The European Union (EU) has been on this roller coaster for the last three years. When Lehmann Brothers of the United States (US) went bankrupt in 2008, the root causes of the crash were swiftly connected with that country’s mortgage crisis (subprime bubble). Too many too-cheap mortgages had made too many Americans the owner of a house that they could suddenly no longer finance. It seemed to be solely an American problem to have lived beyond one’s means; Europe was only challenged by finding a way to avoid the spillover effects from the US financial crisis. Three years later, however, the tides of fortune had changed. The sovereign debt crises of Portugal, Ireland, Greece and Italy turned into a crisis of the euro, if not of the European Union. Not only were causes and effects confused; context and implication had also become confusing.

In an effort to put these events into perspective, I offer ten points of reflection:

1. With the end of the Cold War in 1991, the search for a new world order began. For two decades now, this search has been framed as the “post-Cold War era”, and in Europe it has been filled with an astounding series of transformative events. The Maastricht Treaty was signed in 1991, came into force in 1993, and turned the European Community into the European Union. This treaty paved the way for the Economic and Monetary Union, eventually leading to the introduction of the euro in 2002. It also opened the door to the evolution of a political union, which has so far remained nebulous, and largely focuses on foreign and security matters.

################

OBJECTIVES —
1. According to the passage on the euro crisis, in what year did the Maastricht Treaty come into force?
2. For each statement, say whether it agrees with the passage on the euro crisis: (a) The euro was introduced in 2002. (b) The Maastricht Treaty was signed in 1993. (c) The political union has mainly focused on economic matters.
3. Retype the passage on the euro crisis from "1. With the" up to and including "and security matters.".
The listing that comes next has no connection to the passage on the euro crisis.

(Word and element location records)
################

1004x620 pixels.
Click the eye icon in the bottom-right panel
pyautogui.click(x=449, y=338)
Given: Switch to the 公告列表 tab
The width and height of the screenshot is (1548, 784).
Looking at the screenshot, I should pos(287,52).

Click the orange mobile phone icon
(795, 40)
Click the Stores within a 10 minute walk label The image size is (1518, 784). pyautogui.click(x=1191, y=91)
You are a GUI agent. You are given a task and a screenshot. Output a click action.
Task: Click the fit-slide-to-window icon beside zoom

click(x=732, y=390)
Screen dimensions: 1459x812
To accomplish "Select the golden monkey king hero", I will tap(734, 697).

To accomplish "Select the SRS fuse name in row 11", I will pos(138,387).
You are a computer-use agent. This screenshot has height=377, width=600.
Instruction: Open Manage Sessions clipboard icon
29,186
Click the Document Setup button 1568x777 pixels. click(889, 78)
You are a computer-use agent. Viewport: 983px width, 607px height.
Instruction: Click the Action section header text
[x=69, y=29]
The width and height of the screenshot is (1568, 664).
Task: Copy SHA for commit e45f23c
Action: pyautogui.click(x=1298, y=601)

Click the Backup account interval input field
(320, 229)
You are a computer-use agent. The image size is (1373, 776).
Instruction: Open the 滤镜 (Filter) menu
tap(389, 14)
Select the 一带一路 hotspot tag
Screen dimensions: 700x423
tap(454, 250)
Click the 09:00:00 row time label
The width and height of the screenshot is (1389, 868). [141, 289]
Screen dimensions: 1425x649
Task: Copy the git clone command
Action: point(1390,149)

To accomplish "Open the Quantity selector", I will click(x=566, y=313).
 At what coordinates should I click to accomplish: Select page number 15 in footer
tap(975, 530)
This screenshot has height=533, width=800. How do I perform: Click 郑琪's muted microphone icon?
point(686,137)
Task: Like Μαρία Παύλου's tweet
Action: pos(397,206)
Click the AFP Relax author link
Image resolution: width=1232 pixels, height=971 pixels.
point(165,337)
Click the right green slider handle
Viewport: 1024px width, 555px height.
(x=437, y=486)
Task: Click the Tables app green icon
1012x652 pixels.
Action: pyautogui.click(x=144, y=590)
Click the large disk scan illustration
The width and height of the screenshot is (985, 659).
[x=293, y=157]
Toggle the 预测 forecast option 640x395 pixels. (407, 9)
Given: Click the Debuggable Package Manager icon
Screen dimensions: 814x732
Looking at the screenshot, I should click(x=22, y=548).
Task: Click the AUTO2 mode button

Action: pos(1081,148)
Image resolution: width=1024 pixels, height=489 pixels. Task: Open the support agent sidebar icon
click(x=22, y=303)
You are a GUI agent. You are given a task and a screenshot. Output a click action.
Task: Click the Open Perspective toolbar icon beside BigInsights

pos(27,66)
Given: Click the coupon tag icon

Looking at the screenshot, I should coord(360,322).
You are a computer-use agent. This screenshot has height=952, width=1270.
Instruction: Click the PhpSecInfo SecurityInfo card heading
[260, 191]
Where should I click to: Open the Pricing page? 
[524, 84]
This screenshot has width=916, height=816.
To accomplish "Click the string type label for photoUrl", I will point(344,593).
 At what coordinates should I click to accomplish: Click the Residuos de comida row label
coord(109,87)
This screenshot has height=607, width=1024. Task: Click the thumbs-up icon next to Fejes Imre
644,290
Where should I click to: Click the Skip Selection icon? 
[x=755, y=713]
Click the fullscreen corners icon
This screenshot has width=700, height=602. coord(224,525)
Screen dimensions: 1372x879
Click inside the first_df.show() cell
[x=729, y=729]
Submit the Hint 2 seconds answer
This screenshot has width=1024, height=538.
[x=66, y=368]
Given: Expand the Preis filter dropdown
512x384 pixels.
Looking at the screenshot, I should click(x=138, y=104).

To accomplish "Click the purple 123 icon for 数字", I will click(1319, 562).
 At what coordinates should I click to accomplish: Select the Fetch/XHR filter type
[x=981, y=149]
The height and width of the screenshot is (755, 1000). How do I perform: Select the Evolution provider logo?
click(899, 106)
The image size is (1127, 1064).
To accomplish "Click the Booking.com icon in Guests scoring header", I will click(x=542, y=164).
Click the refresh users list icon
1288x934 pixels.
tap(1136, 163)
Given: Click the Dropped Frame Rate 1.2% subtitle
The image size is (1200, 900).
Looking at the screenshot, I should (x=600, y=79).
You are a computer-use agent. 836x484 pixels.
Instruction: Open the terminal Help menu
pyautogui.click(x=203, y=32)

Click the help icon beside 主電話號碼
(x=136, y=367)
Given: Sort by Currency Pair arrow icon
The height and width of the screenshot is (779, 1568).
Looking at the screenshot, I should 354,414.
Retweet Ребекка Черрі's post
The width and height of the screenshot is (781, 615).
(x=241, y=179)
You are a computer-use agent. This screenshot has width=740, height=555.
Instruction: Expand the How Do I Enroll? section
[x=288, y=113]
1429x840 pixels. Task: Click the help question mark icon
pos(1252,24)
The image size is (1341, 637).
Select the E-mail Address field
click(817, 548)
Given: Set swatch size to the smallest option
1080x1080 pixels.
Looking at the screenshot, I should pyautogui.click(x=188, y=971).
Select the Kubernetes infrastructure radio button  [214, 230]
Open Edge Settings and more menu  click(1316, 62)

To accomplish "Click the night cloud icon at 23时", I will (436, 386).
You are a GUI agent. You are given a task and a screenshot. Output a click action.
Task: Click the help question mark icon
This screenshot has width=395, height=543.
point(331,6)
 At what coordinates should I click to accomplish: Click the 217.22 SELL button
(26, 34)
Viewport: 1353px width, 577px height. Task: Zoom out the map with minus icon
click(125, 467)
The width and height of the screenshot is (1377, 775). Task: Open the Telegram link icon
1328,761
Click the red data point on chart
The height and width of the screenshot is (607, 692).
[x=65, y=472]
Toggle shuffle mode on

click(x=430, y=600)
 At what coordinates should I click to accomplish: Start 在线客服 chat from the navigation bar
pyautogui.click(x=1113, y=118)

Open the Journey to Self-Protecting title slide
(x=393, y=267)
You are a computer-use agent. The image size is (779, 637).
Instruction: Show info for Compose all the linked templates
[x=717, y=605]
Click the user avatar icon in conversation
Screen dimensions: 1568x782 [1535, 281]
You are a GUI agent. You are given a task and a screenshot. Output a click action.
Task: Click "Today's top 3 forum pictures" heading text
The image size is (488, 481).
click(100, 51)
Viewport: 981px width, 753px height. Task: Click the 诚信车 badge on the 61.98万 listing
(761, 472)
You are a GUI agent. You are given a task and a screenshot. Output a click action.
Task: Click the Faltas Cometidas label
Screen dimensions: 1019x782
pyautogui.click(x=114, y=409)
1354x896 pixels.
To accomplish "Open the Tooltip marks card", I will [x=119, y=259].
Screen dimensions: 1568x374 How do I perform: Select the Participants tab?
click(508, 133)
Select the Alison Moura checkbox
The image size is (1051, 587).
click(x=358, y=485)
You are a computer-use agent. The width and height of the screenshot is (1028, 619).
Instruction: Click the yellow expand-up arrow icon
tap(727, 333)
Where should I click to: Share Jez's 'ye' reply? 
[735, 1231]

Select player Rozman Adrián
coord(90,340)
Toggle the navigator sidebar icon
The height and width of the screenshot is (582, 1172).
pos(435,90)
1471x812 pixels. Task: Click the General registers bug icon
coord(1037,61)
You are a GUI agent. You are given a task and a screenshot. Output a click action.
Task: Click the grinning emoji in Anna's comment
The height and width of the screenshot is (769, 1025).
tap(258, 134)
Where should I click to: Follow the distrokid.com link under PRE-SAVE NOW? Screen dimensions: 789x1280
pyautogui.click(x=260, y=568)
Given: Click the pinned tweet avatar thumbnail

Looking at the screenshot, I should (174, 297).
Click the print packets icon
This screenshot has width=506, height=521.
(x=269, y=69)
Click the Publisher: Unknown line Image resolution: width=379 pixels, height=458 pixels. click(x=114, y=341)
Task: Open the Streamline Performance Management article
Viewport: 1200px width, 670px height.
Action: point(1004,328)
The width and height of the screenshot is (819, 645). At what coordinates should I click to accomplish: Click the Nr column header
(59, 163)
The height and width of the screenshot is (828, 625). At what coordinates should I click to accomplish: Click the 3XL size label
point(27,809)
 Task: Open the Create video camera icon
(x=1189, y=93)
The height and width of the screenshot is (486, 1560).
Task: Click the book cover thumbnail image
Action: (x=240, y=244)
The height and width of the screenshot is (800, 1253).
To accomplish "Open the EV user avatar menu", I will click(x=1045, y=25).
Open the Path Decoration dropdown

################

ANSWERS TO THE PROBLEMS —
1. 1993

2.
(a) Yes: "eventually leading to the introduction of the euro in 2002."
(b) No: "The Maastricht Treaty was signed in 1991, came into force in 1993."
(c) No: "largely focuses on foreign and security matters."

3.
1. With the end of the Cold War in 1991, the search for a new world order began. For two decades now, this search has been framed as the “post-Cold War era”, and in Europe it has been filled with an astounding series of transformative events. The Maastricht Treaty was signed in 1991, came into force in 1993, and turned the European Community into the European Union. This treaty paved the way for the Economic and Monetary Union, eventually leading to the introduction of the euro in 2002. It also opened the door to the evolution of a political union, which has so far remained nebulous, and largely focuses on foreign and security matters.